The BART analysis generally complemented the findings reported in the average treatment effect from the original trial. Estimated conditional average treatment effects for DAWOLS at day 90 ranged from about 1 to 7 days, favoring 12 mg/d of dexamethasone (Fig. 1). Partial dependence plots showed stronger treatment effects for patients that were older and lower weight (Fig. 2). Receiving 12 mg/d of dexamethasone was associated with improved outcomes among all the identified subgroups; however, some subgroups had more substantial effects. For the DAWOLS at day 90 (Fig. 3), the decision tree initially split by diabetes status at baseline, where 12 mg/d was less beneficial for patients with diabetes. Next, for both those with and without diabetes, 12 mg/d was less beneficial for patients using IL-6 inhibitors at baseline. Finally, for those with diabetes who were not using IL-6 inhibitors, 12 mg/d was more beneficial when using IMV than NIV/cCPAP or open systems. For those without diabetes who were not using IL-6 inhibitors, 12 mg/d was more beneficial when using either IMV or NIV/cCPAP than open systems. Overall, the lowest estimated effect size was an improvement of 2.1 DAWOLS for patients with diabetes and using IL-6 inhibitors in favor of 12 mg/d. The highest estimated effect size was an improvement of 5.8 DAWOLS for patients without diabetes, not using IL-6 inhibitors, and using IMV or NIV/cCPAP in favor of 12 mg/d. There was some overlap in credible intervals across subgroups, although the groups with the lowest and highest estimated treatment effects had non-overlapping intervals. Note that the interval interpretation is a 95% credible region for the subgroup mean, and not a region where 95% of individual treatment effects within each subgroup would lie. Alternative subgroups defined by quartile of estimated treatment effect yielded similar conclusions (Table 2).

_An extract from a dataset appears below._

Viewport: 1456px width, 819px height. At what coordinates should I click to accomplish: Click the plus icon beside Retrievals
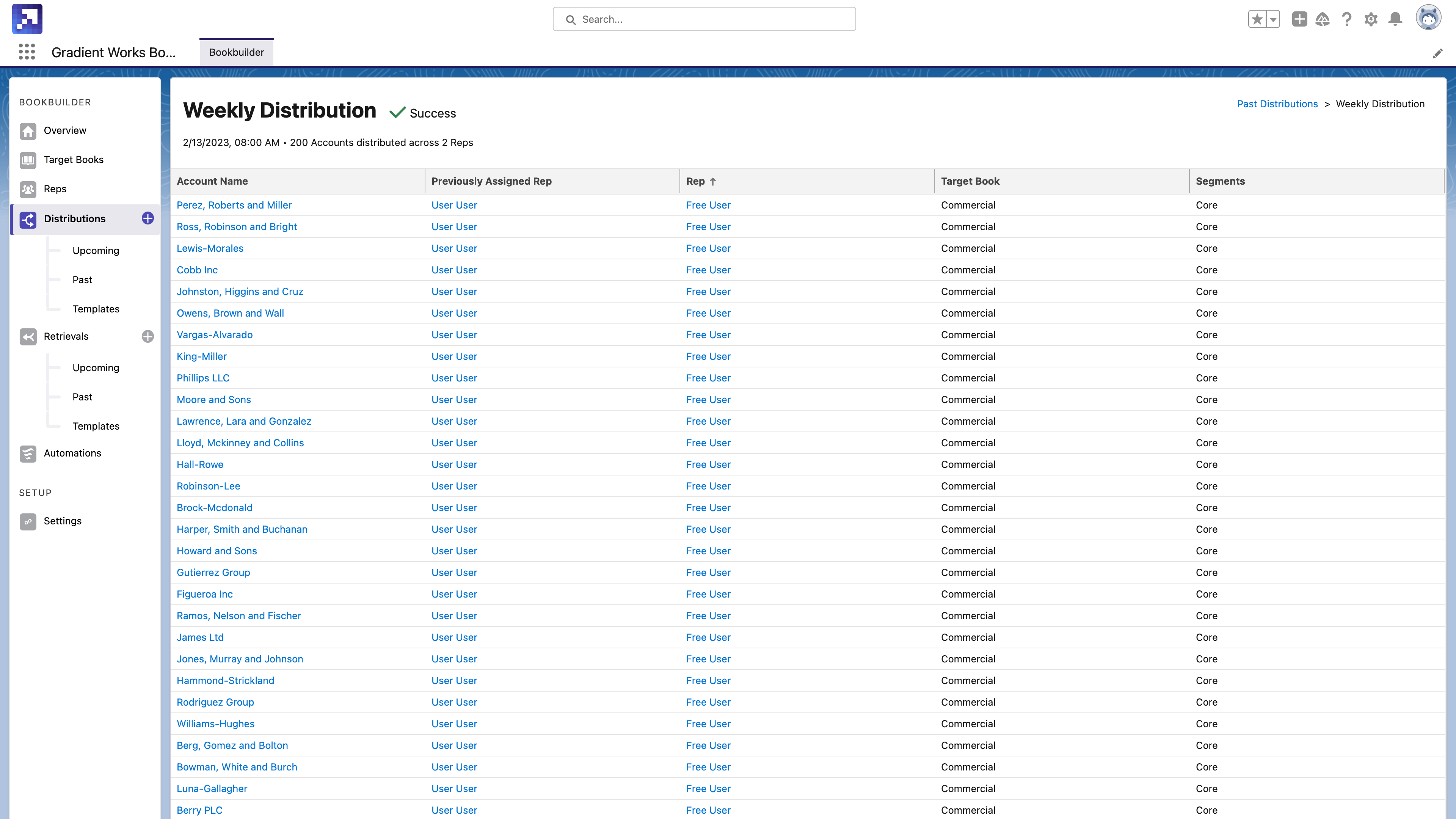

Table 2 Treatment effect summaries for subgroups defined by quartile of estimated treatment effect for each of (1) estimated mean difference in days alive without life support at 90 days and (2) estimated mortality risk difference.

Full size table

BART results for 90-day mortality

For the 90-day mortality outcome, estimated conditional risk differences ranged from about 1% to 8%, favoring 12 mg/d of dexamethasone (Fig. 1). Partial dependence plots showed stronger treatment effects for patients that were lower weight, but little variation across age (Fig. 2). In the second-stage CART analysis (Fig. 4), the decision tree initially split by age, where 12 mg/d was more beneficial for patients who were at least 65 years old. Continuing with patients at least 65 years old, 12 mg/d was more beneficial for those who weighed less than 73 kg (kg). Then among patients who were older than 65 and weighed more than 73 kg, 12 mg/d was more beneficial to those using IMV or NIV/cCPAP than open systems. Next, considering patients who were less than 65 years old, 12 mg/d was more beneficial to those using IMV or NIV/cCPAP than open systems. Regardless of respiratory support, 12 mg/d was more beneficial for patients who weighed less than about 73 kg (with minor differences in the cutoff as displayed in Fig. 4). Overall, the smallest estimated risk difference was 3.1% in favor of 12 mg/d among patients who were less than 65 years old, on open systems, and weighing more than 73 kg. The largest estimated risk difference was 6.8% in favor of 12 mg/d among patients who were at least 65 years old and weighing less than 73 kg. As with the DAWOLS outcome, alternative subgroups defined by quartile of estimated treatment effect yielded similar conclusions (Table 2).

For both outcomes, the level of respiratory support was a key modifier with larger effect sizes (favoring 12 mg/d) for those on IMV, NIVN and cCPAP than those on open systems. Sensitivity analyses under best- and worst-case imputation of the missing outcomes resulted in very similar final decision trees that selected the same covariates and resulted in nearly identical subgroups and conclusions (Supplemental Figs. 1–4).

Discussion

This exploratory analysis of the COVID STEROID 2 trial using BART provides a deeper and more clinically aligned examination of HTE that leveraged both the flexible modeling and causal inference framework that BART provides. Overall, our findings are generally in line with the primary trial results⁷. Specifically, we found consistent and relatively strong evidence of a large positive average effect of the intervention dosing of 12 mg/d across all 10 baseline measures we examined, but some subgroups had more substantial benefits. These findings supplement the conventional subgroup analyses in the primary report⁷ and the recently reported one-by-one effect modifier analysis considering HTE on the continuous scale for multiple relevant baseline variables²⁸, however, this analysis has additional advantages as it considers multiple potential effect modifiers simultaneously and thus accounts for the fact that many characteristics under examination are correlated and may have synergistic effects.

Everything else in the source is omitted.